Tumbado en calzoncillos en aquella camilla, Paolo Roberto ofrecía un aspecto penoso. Mikael tuvo que esperar más de una hora para que le permitieran pasar a verlo. Su nariz estaba oculta tras unas tiritas de sujeción. Tenía el ojo izquierdo hinchado y la ceja, donde le habían dado cinco puntos, tapada con puntos de aproximación. Le habían vendado las costillas, y presentaba hematomas y magulladuras por todo el cuerpo. En la rodilla izquierda le habían hecho un aparatoso vendaje de compresión.

Mikael Blomkvist le trajo café en un vaso de papel de la máquina Selecta del pasillo y examinó con ojo crítico su cara.

– Es como si te hubiera atropellado un coche -dijo-. ¿Qué te ha ocurrido?

Paolo Roberto movió la cabeza de un lado a otro y cruzó su mirada con la de Mikael.

– Un maldito monstruo -contestó.

– ¿Qué ha pasado?

Paolo Roberto volvió a mover la cabeza y examinó sus puños. Tenía los nudillos tan destrozados que le costaba sostener el vaso de café. También le habían puesto tiritas de sujeción. Su mujer, que mantenía una actitud más bien fría con el boxeo, se pondría furiosa.
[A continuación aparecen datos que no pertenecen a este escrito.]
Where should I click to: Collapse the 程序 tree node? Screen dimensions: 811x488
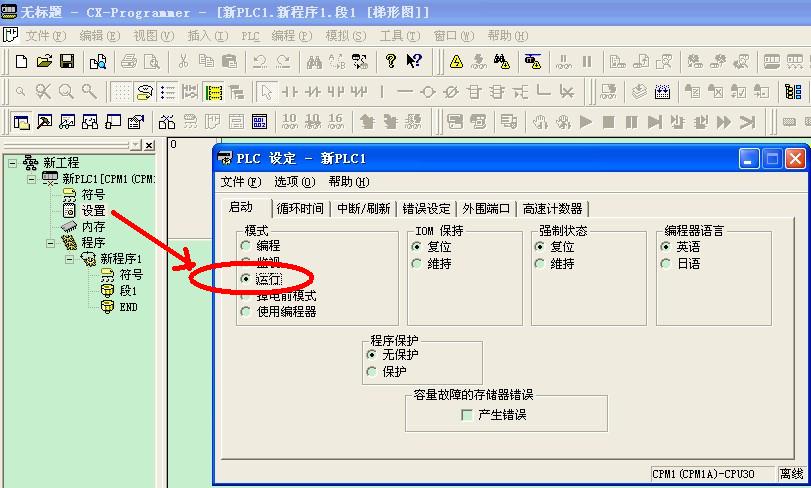click(51, 243)
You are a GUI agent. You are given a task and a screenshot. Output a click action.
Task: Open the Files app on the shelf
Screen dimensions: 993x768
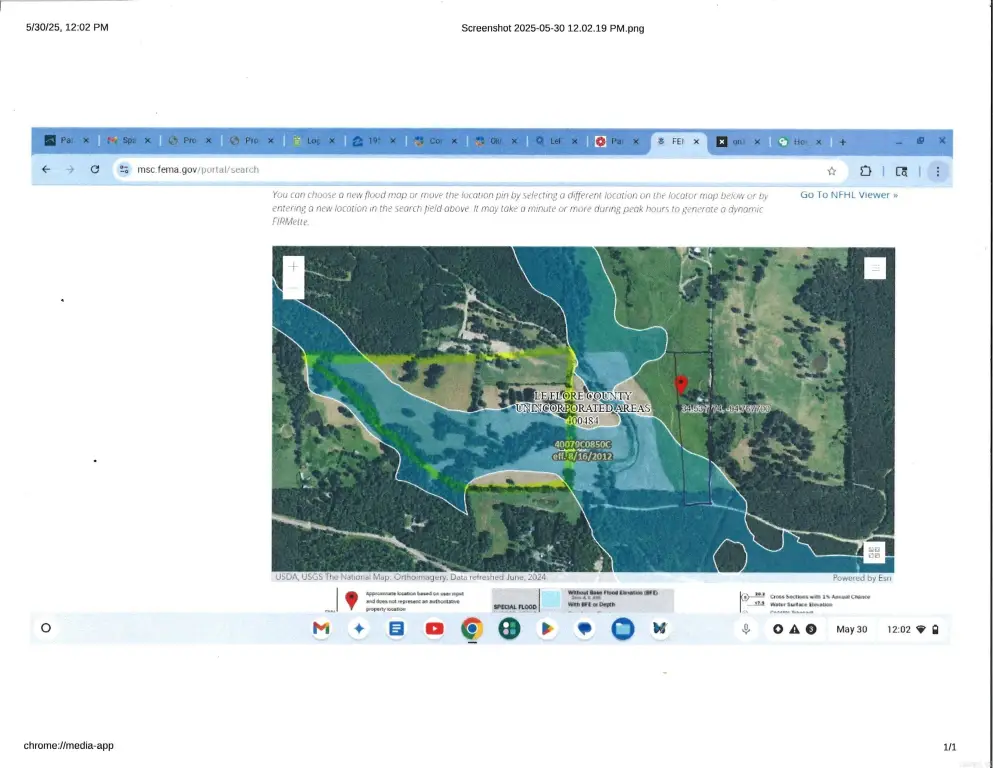[622, 629]
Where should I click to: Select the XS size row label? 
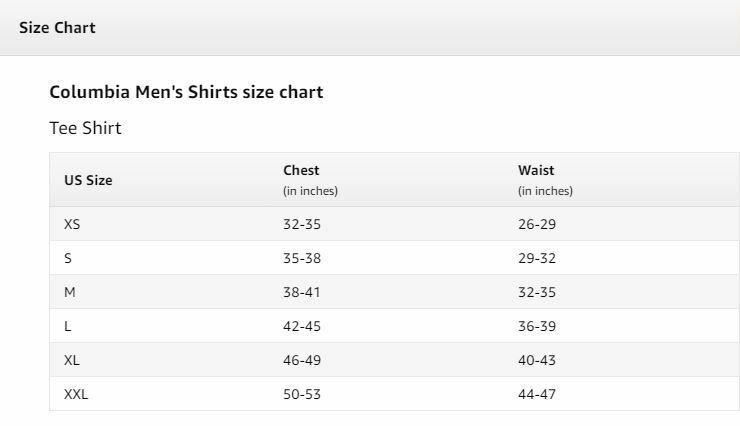click(72, 224)
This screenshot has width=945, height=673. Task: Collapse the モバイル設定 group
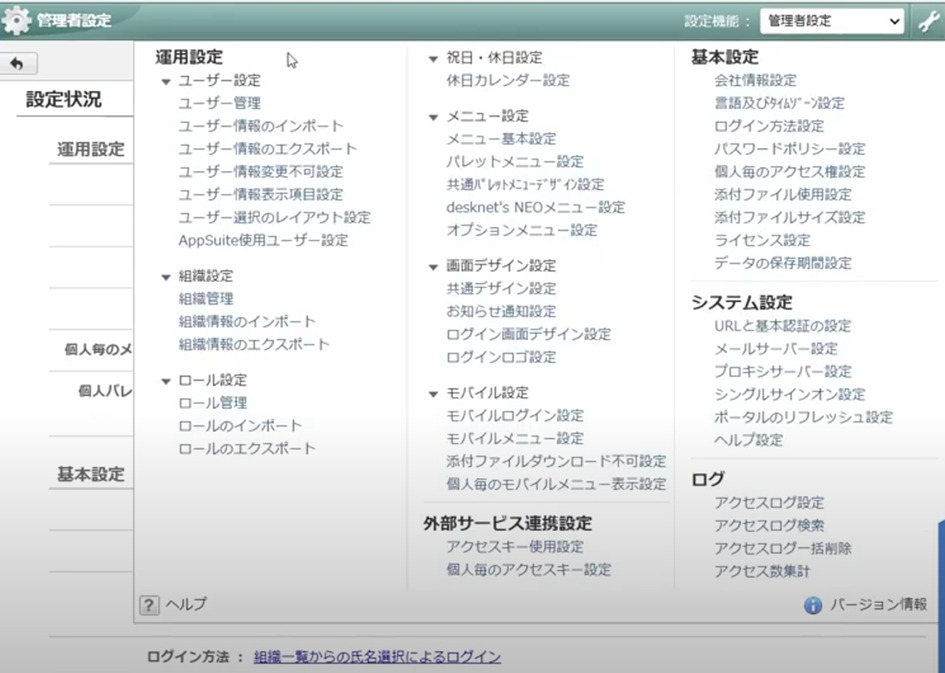[x=433, y=394]
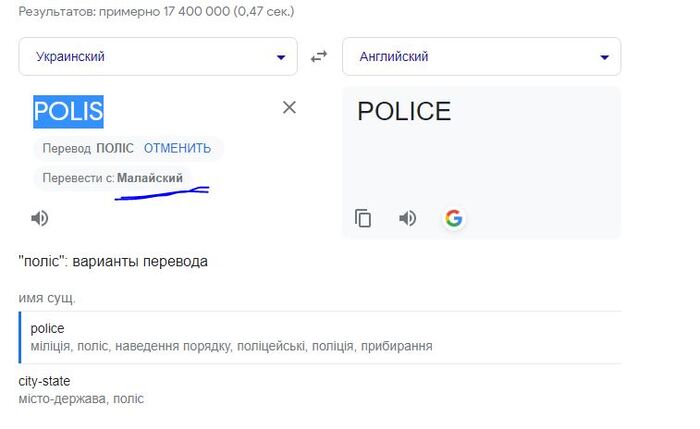Listen to the source text pronunciation
700x429 pixels.
pyautogui.click(x=40, y=218)
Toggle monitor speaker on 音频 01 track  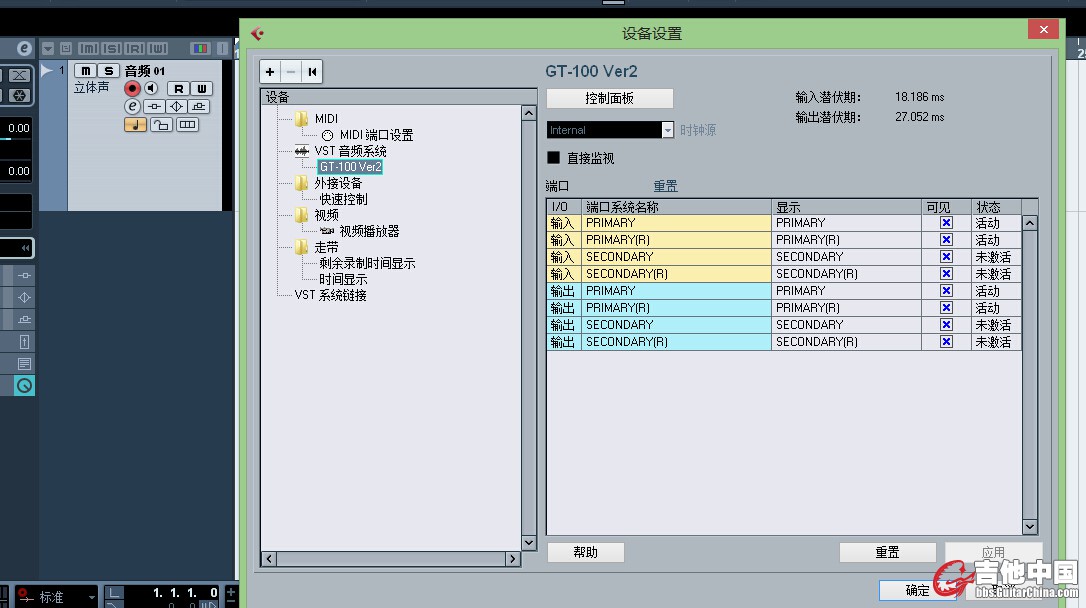(x=151, y=89)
– Soy boxeador -respondió-. Quiero decir que mientras estuve en activo nunca me rajé, siempre subí al cuadrilátero con la persona que fuera. He encajado algún que otro golpe en mi vida y sé dar y recibir. Cuando yo le pego un puñetazo a alguien, la idea es sentarlos de culo en el suelo y que les duela.

– No es lo que pasó con ese tío.

Paolo Roberto negó con la cabeza por tercera vez. Relató con serenidad y detalle lo ocurrido durante la noche.
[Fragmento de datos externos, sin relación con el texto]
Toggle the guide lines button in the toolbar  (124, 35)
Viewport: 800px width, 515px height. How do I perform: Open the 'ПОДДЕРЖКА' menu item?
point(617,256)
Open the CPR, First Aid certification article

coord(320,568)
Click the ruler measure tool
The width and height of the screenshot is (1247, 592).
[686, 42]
– Le di por lo menos treinta puñetazos. Catorce o quince en la cabeza. Le alcancé la mandíbula cuatro veces. Al principio me contuve; no lo quería matar, sólo defenderme. Pero al final eché el resto. Uno de esos golpes debería haberle roto el hueso de la mandíbula. Y ese puto monstruo no hizo más que sacudirse un poco y volver a atacar. Joder, no era una persona normal.

– ¿Qué aspecto tenía?

– Era como un robot anticarro. No estoy exagerando. Medía más de dos metros y pesaría unos ciento treinta o ciento cuarenta kilos. Un esqueleto de hormigón armado lleno de músculos. No estoy bromeando. Un maldito gigante rubio que, simplemente, no sentía dolor.

– ¿Lo habías visto antes?

– Nunca. No era boxeador. Aunque, en cierto modo, sí lo era.

– ¿Qué quieres decir?

Paolo Roberto meditó un instante.

– No sabía boxear. Amagándolo pude hacer que bajara la guardia y no tenía ni puta idea de cómo moverse para evitar que lo alcanzara. Ni pajolera idea. Pero al mismo tiempo intentaba moverse como un boxeador. Levantaba bien las manos y siempre adoptaba la posición de partida, igual que un boxeador. Era como si hubiese aprendido a boxear sin escuchar nada de lo que le decía el entrenador.